Entries for locating text and elements
+++++

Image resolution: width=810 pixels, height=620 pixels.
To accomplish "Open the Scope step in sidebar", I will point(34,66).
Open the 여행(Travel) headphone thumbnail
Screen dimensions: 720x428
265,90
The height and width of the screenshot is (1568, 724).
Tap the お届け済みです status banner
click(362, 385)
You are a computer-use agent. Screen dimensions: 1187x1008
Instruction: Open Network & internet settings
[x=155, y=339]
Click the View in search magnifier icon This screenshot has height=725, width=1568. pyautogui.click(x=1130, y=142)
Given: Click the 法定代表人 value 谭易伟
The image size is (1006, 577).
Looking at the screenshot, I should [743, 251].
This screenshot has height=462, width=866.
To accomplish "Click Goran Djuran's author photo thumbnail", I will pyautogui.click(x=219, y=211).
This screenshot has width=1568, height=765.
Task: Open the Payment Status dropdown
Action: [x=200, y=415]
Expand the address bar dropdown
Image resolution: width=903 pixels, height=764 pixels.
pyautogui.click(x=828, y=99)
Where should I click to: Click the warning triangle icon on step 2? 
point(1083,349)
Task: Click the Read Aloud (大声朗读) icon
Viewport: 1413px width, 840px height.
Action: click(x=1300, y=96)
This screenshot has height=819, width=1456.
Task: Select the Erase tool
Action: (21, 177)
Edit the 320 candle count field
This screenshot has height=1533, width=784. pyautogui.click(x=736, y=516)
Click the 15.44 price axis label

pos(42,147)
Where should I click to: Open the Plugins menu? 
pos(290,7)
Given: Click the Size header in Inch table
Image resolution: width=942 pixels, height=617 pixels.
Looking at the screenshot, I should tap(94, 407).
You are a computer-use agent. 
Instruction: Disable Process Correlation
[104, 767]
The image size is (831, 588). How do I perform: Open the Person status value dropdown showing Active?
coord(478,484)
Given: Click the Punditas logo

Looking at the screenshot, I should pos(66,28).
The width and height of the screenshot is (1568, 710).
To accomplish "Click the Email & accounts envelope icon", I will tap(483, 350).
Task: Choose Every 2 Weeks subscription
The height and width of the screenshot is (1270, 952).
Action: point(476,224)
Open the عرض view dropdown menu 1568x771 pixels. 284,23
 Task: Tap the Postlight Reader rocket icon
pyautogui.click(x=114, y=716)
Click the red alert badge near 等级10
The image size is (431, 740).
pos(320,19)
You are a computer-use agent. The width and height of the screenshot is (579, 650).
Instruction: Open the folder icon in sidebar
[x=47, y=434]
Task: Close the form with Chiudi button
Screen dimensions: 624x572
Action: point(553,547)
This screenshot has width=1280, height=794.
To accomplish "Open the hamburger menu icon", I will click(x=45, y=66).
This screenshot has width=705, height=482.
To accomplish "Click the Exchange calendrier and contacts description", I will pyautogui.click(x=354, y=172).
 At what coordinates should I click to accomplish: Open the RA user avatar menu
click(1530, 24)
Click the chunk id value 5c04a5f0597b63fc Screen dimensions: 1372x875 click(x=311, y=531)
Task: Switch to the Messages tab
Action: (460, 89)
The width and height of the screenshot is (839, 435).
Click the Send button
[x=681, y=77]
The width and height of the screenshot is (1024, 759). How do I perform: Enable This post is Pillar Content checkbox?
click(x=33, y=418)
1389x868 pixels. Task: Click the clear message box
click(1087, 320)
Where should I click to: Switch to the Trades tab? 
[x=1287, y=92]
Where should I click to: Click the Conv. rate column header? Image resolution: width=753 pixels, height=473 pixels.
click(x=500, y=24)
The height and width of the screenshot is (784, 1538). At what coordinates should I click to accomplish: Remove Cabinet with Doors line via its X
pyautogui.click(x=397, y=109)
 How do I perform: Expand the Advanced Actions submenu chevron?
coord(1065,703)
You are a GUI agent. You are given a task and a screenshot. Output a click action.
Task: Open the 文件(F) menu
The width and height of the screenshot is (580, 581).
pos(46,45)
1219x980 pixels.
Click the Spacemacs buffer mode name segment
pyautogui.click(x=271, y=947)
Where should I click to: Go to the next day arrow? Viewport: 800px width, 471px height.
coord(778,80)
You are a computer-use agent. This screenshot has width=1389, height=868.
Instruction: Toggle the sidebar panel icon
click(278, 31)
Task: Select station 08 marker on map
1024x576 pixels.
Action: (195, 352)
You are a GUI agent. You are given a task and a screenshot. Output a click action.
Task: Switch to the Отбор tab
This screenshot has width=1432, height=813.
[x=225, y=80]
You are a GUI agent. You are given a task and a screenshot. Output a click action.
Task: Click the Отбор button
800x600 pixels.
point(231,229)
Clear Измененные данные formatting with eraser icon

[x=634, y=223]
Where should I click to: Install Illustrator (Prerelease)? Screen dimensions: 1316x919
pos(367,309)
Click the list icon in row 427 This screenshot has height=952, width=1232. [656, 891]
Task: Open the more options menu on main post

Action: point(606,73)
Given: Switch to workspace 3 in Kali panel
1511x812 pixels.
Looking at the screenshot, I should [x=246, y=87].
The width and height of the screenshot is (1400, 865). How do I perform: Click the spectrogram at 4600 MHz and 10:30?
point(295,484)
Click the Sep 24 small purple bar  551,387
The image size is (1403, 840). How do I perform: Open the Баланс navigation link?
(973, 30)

+++++

- **Written instruction**
Rewrite the lines of the listing as a numbered list, starting at the line containing "This screenshot has width=1280, height=794." and ending at the line containing "click(1530, 24)", and omit any blank lines.

- **Exercise output**
1. This screenshot has width=1280, height=794.
2. To accomplish "Open the hamburger menu icon", I will click(x=45, y=66).
3. This screenshot has width=705, height=482.
4. To accomplish "Click the Exchange calendrier and contacts description", I will pyautogui.click(x=354, y=172).
5.  At what coordinates should I click to accomplish: Open the RA user avatar menu
6. click(1530, 24)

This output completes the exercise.